Architecture Decisions & Comparisons - datnguyendv/monitoring_tools GitHub Wiki

This section covers in-depth comparisons of critical architectural choices for building a scalable monitoring stack. It helps guide when to use certain technologies such as remote_write vs remote_read, or choose between Thanos and VictoriaMetrics based on your use case, performance needs, and operational complexity.

⚙️ Remote Write vs Remote Read

Remote Write

Definition: Prometheus or vmagent sends collected metrics to a remote storage backend (e.g., VictoriaMetrics, Thanos Receive, Cortex) asynchronously. Use cases:

Offloading time-series data to long-term storage
Reducing load on Prometheus
Decoupling scraping and querying
Multi-tenant ingestion setups

Pros:

Efficient and low-latency ingestion
Prometheus becomes stateless (good for scaling or HA)
Works well with vmagent to push from edge nodes or sidecars

Cons:

Prometheus cannot natively query the remote storage (requires other components)
Requires additional query layer (e.g., VMSelect, Thanos Query)

Remote Read

Definition: Prometheus queries historical metrics back from the remote storage (typically same backend used in remote_write). Use cases:

Display historical data directly in Prometheus UI
Minimal integration: no external query layer

Pros:

Seamless integration with existing Prometheus dashboards
Simple for backfilling or hybrid queries

Cons:

Can be slow or inefficient for large ranges
Not optimized for high cardinality or concurrent queries
Tight coupling between Prometheus and backend performance

Recommendation Summary

Use remote_write for scalable, long-term storage setups and HA designs.
Use remote_read only when you need legacy UI compatibility or minimal architectural changes.
Do not rely solely on remote_read in high-scale or distributed environments.

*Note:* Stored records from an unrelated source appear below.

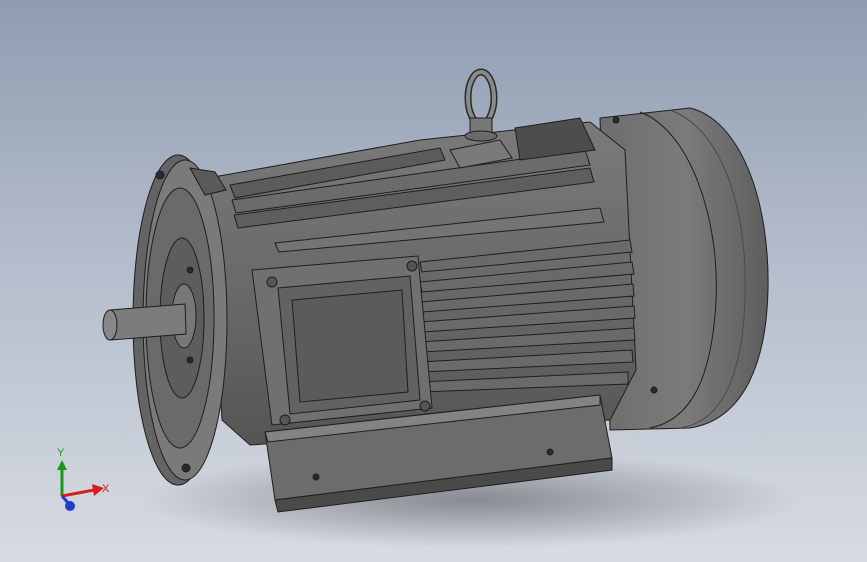 Image resolution: width=867 pixels, height=562 pixels. What do you see at coordinates (84, 480) in the screenshot?
I see `axis-triad: Y X` at bounding box center [84, 480].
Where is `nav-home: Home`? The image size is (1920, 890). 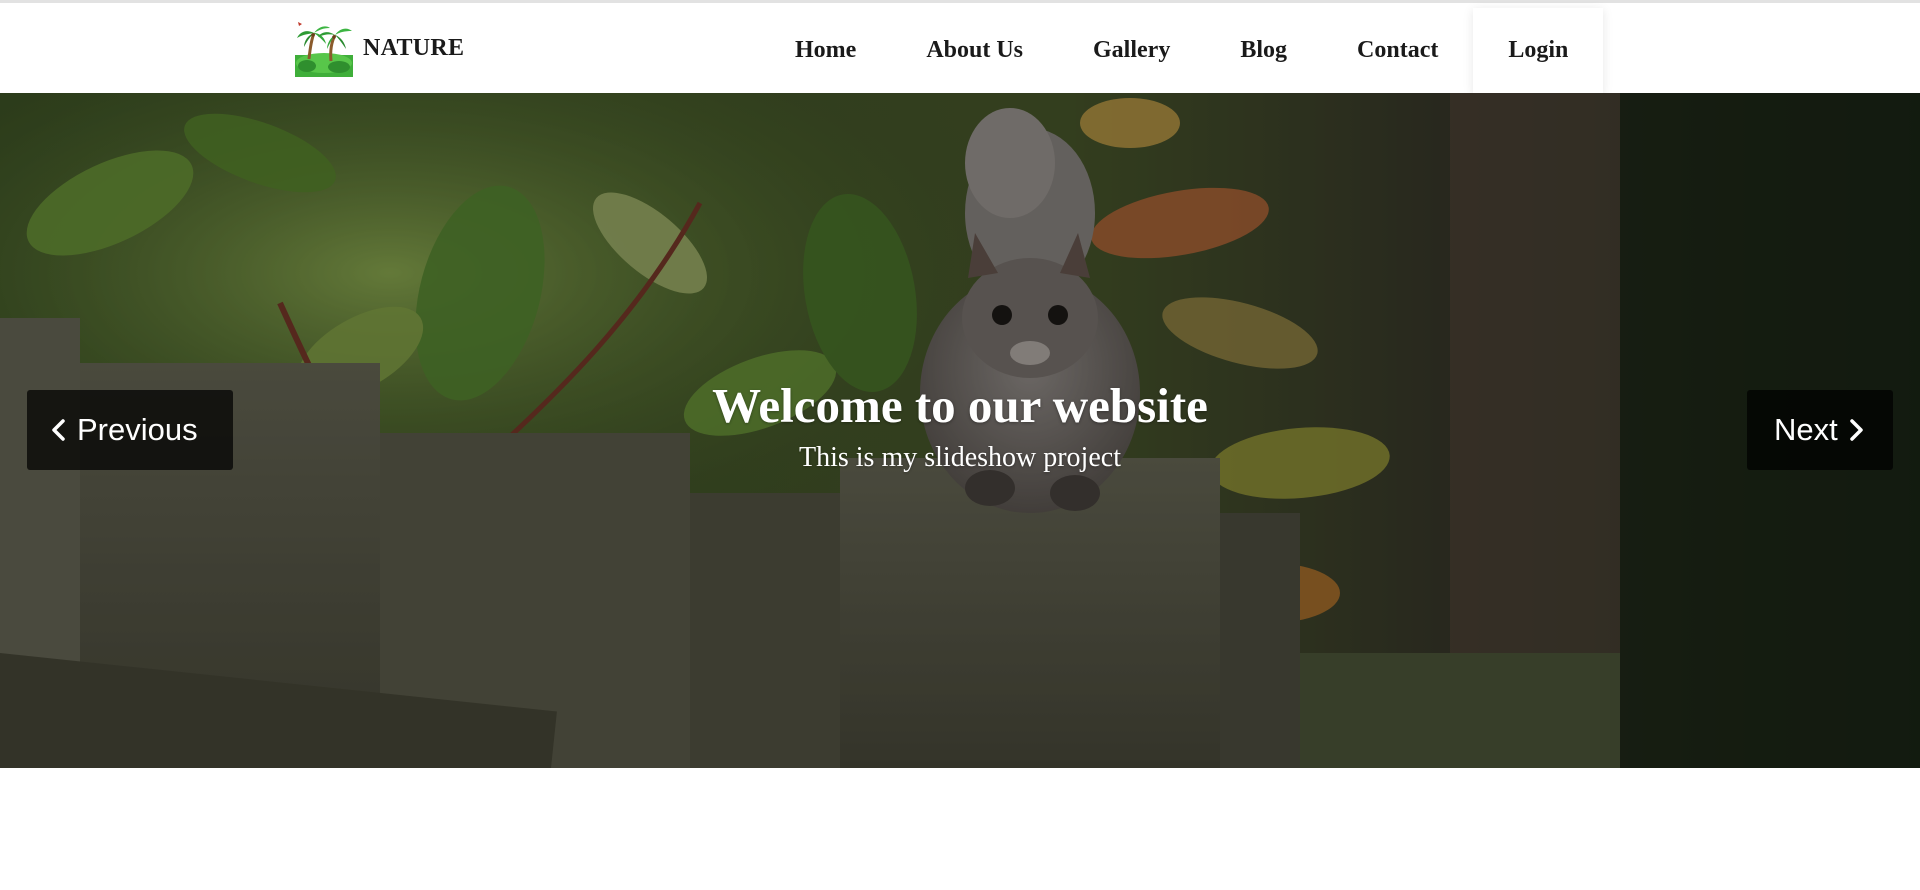 nav-home: Home is located at coordinates (826, 50).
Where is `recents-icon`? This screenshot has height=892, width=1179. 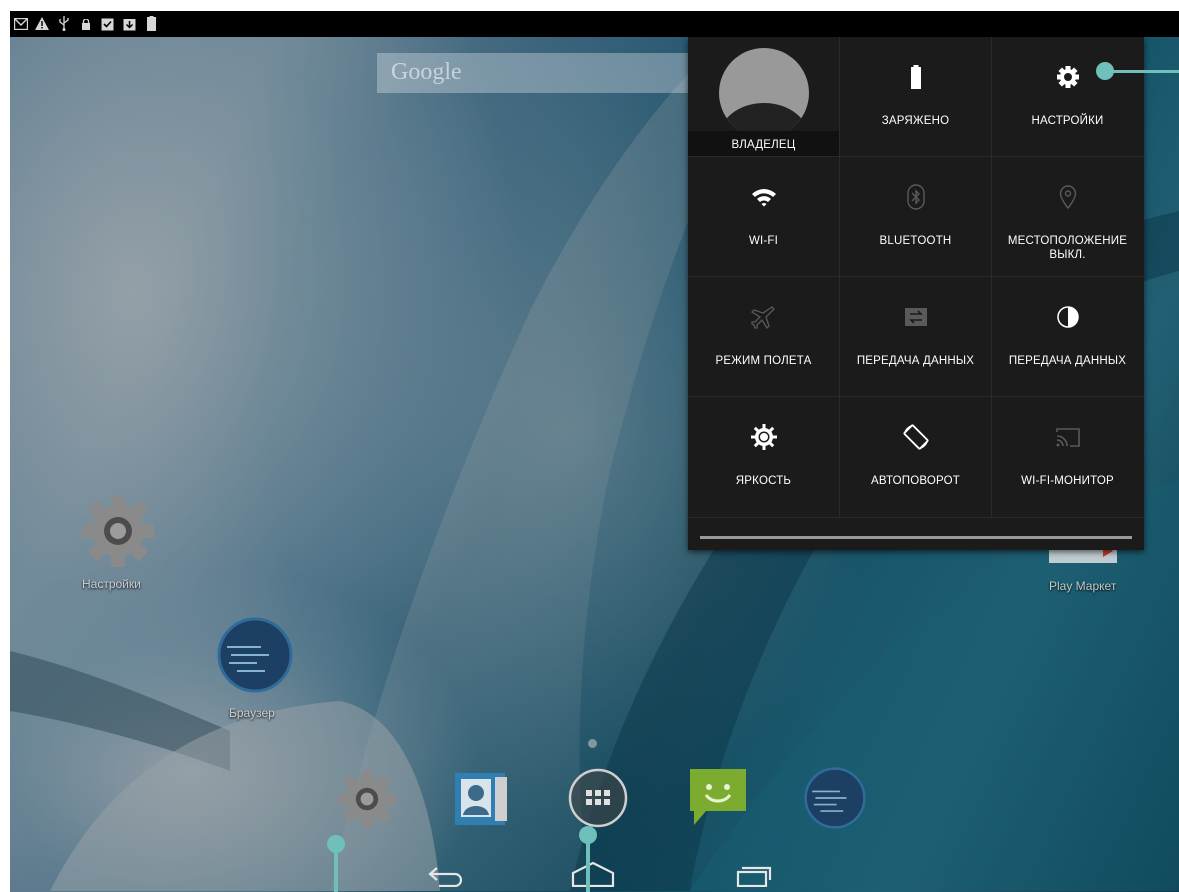
recents-icon is located at coordinates (754, 876).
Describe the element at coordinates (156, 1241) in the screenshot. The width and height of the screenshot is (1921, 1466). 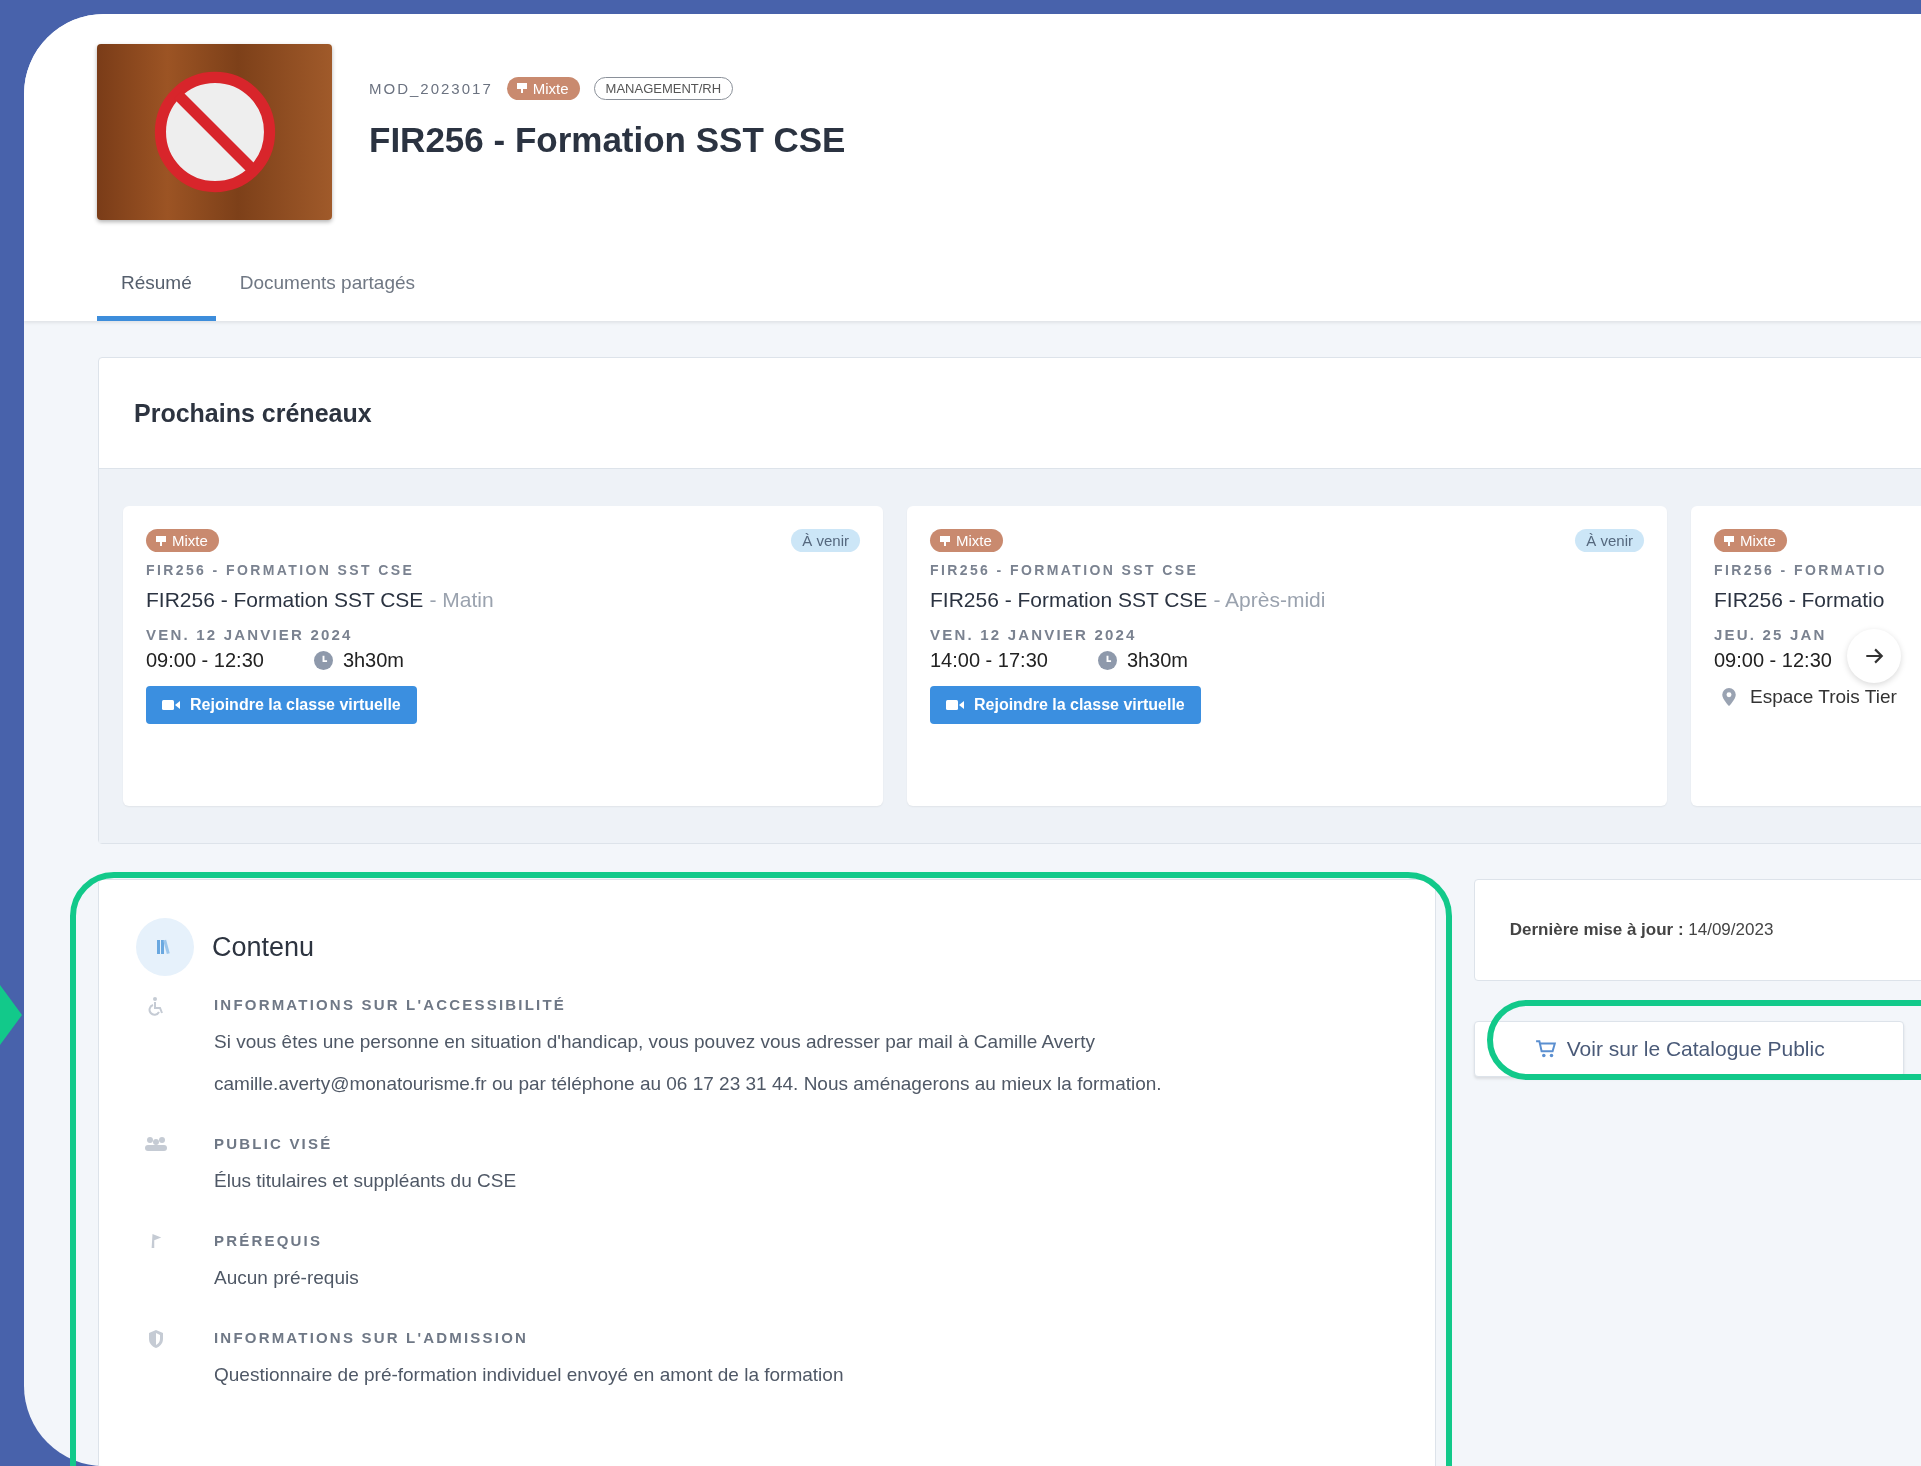
I see `flag-icon` at that location.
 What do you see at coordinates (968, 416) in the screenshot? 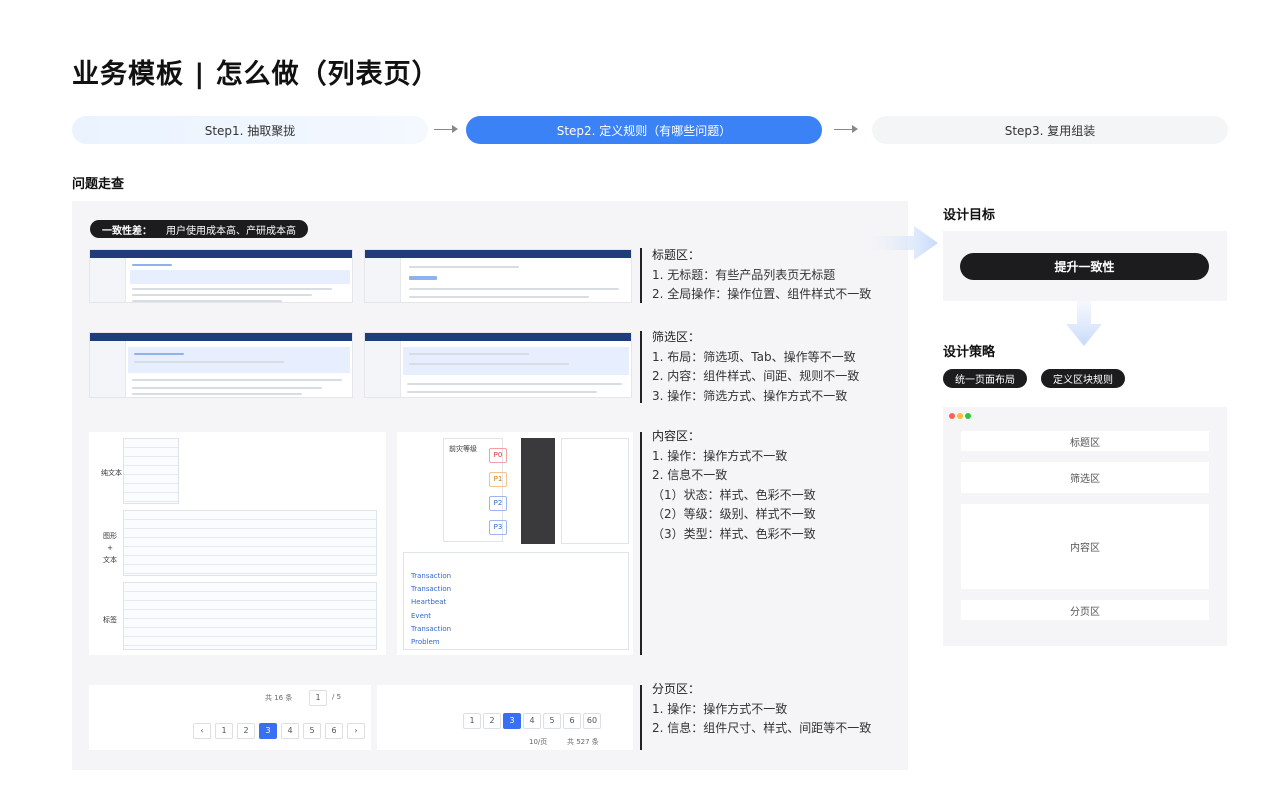
I see `window-zoom-dot` at bounding box center [968, 416].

🔍 Thanos vs VictoriaMetrics

Overview Table

Feature	Thanos	VictoriaMetrics
Architecture	Modular (Sidecar, Store, Query)	Monolithic or cluster-based
Storage backend	Object storage (S3, GCS, etc.)	Local disk or S3/GCS
Query latency	Medium	Very low (especially with VMSelect)
Query language	Full PromQL	Full PromQL + some extensions
Deduplication	Yes (via Store + Sidecars)	Yes (via `replicationFactor`)
High availability	Built-in (multi-store/query)	Built-in (via cluster mode)
Alerting	Thanos Rule	External Alertmanager or built-in VMRule
Setup complexity	High	Low to medium
Scaling model	Horizontal via component shards	Horizontal via cluster roles

When to Use Thanos

Use Thanos if:

You have multiple Prometheus instances and want federated query
You need to store metrics in object storage (S3/GCS)
You want to maintain Prometheus-native format and separation of concerns
You are operating in a cloud-native Kubernetes environment
You need multi-tenant metrics aggregation across environments
Your infra has >10 Prometheus shards across clusters and requires unified long-term query access

When to Use VictoriaMetrics

Use VictoriaMetrics if:

You require ultra-fast ingestion and querying at scale
You prefer a simpler deployment model with fewer components
You want to avoid operational complexity of Thanos sidecars/stores
You are using vmagent at edge locations or VMs and want efficient remote_write
Your metric volume exceeds 1M samples/sec and you need optimized TSDB performance
You want to deploy in a hybrid environment (K8s + bare-metal/VM)

Recommendation Summary

Choose Thanos for long-term, cloud-native, multi-cluster setups, particularly when object storage and query federation across regions/clusters are important.
Choose VictoriaMetrics for high-throughput, cost-effective, and low-latency metric pipelines with simpler operations.
Suggested guideline:
- Small-to-medium scale (<100K samples/sec, single cluster): Prometheus + remote_write to VM single-node is sufficient.
- Medium-to-large (100K–1M samples/sec): VM Cluster is preferred over Thanos for performance.
- Multi-cluster, cloud-first teams (>5 clusters, 10+ Prometheus): Thanos offers better federation and query unification.
- Low-ops team with few infra engineers: VictoriaMetrics simplifies lifecycle management.